Provided text:

"""
Enhanced Visualization Module
Shows mathematical fixes and advanced analytics in action
"""
import matplotlib.pyplot as plt
import seaborn as sns
import pandas as pd
import numpy as np
from typing import Dict, List, Optional, Tuple
import plotly.graph_objects as go
import plotly.express as px
from plotly.subplots import make_subplots
import logging
logger = logging.getLogger(__name__)
class EnhancedChartGenerator:
"""
Enhanced chart generator with mathematical fixes visualization
"""
def __init__(self):
"""Initialize enhanced chart generator"""
self.colors = {
'primary': '#1e3c72',
'secondary': '#2a5298',
'accent': '#ff6b6b',
'success': '#51cf66',
'warning': '#ffd43b',
'info': '#74c0fc'
}
# Set style
plt.style.use('seaborn-v0_8')
sns.set_palette("husl")
def create_mathematical_fixes_comparison(self, raw_data: pd.DataFrame,
fixed_data: pd.DataFrame,
fix_info: Dict) -> go.Figure:
"""
Create comparison chart showing before/after mathematical fixes
Args:
raw_data: Original data
fixed_data: Data after mathematical fixes
fix_info: Information about applied fixes
Returns:
Plotly figure
"""
fig = make_subplots(
rows=2, cols=2,
subplot_titles=('Before: Raw Data', 'After: Unit Normalization',
'Before: Mixed Frequencies', 'After: Aligned Frequencies'),
specs=[[{"secondary_y": False}, {"secondary_y": False}],
[{"secondary_y": False}, {"secondary_y": False}]]
)
# Sample a few indicators for visualization
indicators = list(raw_data.columns)[:4]
# Before/After raw data
for i, indicator in enumerate(indicators):
if indicator in raw_data.columns:
fig.add_trace(
go.Scatter(
x=raw_data.index,
y=raw_data[indicator],
name=f'{indicator} (Raw)',
line=dict(color=self.colors['primary']),
showlegend=(i == 0)

Material:
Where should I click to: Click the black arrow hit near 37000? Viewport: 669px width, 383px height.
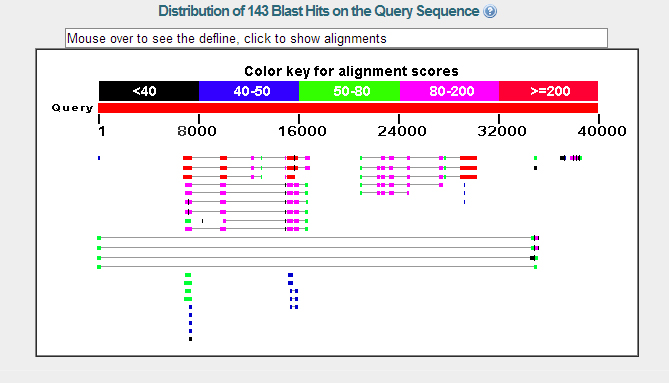click(x=563, y=158)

To be done:
1. Output the part of the visualization module code that begins at the words "import matplotlib.pyplot as" and stops after "logger = logging.getLogger(__name__)".
2. In the visualization module code, which hex color is given to the 'warning' key?
3. Resume the visualization module code from the point where it stops.

Answers to the exercise:
1.
import matplotlib.pyplot as plt
import seaborn as sns
import pandas as pd
import numpy as np
from typing import Dict, List, Optional, Tuple
import plotly.graph_objects as go
import plotly.express as px
from plotly.subplots import make_subplots
import logging
logger = logging.getLogger(__name__)

2. #ffd43b

3.
),
row=1, col=1
)
# Before/After unit normalization
for i, indicator in enumerate(indicators):
if indicator in fixed_data.columns:
fig.add_trace(
go.Scatter(
x=fixed_data.index,
y=fixed_data[indicator],
name=f'{indicator} (Normalized)',
line=dict(color=self.colors['success']),
showlegend=(i == 0)
),
row=1, col=2
)
# Before/After frequency alignment
for i, indicator in enumerate(indicators):
if indicator in raw_data.columns:
# Show original frequency
fig.add_trace(
go.Scatter(
x=raw_data.index,
y=raw_data[indicator],
name=f'{indicator} (Original)',
line=dict(color=self.colors['warning']),
showlegend=(i == 0)
),
row=2, col=1
)
# After frequency alignment
for i, indicator in enumerate(indicators):
if indicator in fixed_data.columns:
fig.add_trace(
go.Scatter(
x=fixed_data.index,
y=fixed_data[indicator],
name=f'{indicator} (Aligned)',
line=dict(color=self.colors['info']),
showlegend=(i == 0)
),
row=2, col=2
)
fig.update_layout(
title="Mathematical Fixes: Before vs After",
height=600,
showlegend=True
)
return fig
def create_growth_rate_analysis(self, data: pd.DataFrame,
method: str = 'pct_change') -> go.Figure:
"""
Create growth rate analysis chart
Args:
data: Economic data
method: Growth calculation method
Returns:
Plotly figure
"""
# Calculate growth rates
if method == 'pct_change':
growth_data = data.pct_change() * 100
else:
growth_data = np.log(data / data.shift(1)) * 100
fig = make_subplots(
rows=2, cols=2,
subplot_titles=('Growth Rates Over Time', 'Growth Rate Distribution',
'Cumulative Growth', 'Growth Rate Volatility'),
specs=[[{"secondary_y": False}, {"secondary_y": False}],
[{"secondary_y": False}, {"secondary_y": False}]]
)
# Growth rates over time
for indicator in data.columns:
if indicator in growth_data.columns:
fig.add_trace(
go.Scatter(
x=growth_data.index,
y=growth_data[indicator],
name=indicator,
mode='lines'
),
row=1, col=1
)
# Growth rate distribution
for indicator in data.columns:
if indicator in growth_data.columns:
fig.add_trace(
go.Histogram(
x=growth_data[indicator].dropna(),
name=indicator,
opacity=0.7
),
row=1, col=2
)
# Cumulative growth
cumulative_growth = (1 + growth_data / 100).cumprod()
for indicator in data.columns:
if indicator in cumulative_growth.columns:
fig.add_trace(
go.Scatter(
x=cumulative_growth.index,
y=cumulative_growth[indicator],
name=indicator,
mode='lines'
),
row=2, col=1
)
# Growth rate volatility (rolling std)
volatility = growth_data.rolling(window=12).std()
for indicator in data.columns:
if indicator in volatility.columns:
fig.add_trace(
go.Scatter(
x=volatility.index,
y=volatility[indicator],
name=indicator,
mode='lines'
),
row=2, col=2
)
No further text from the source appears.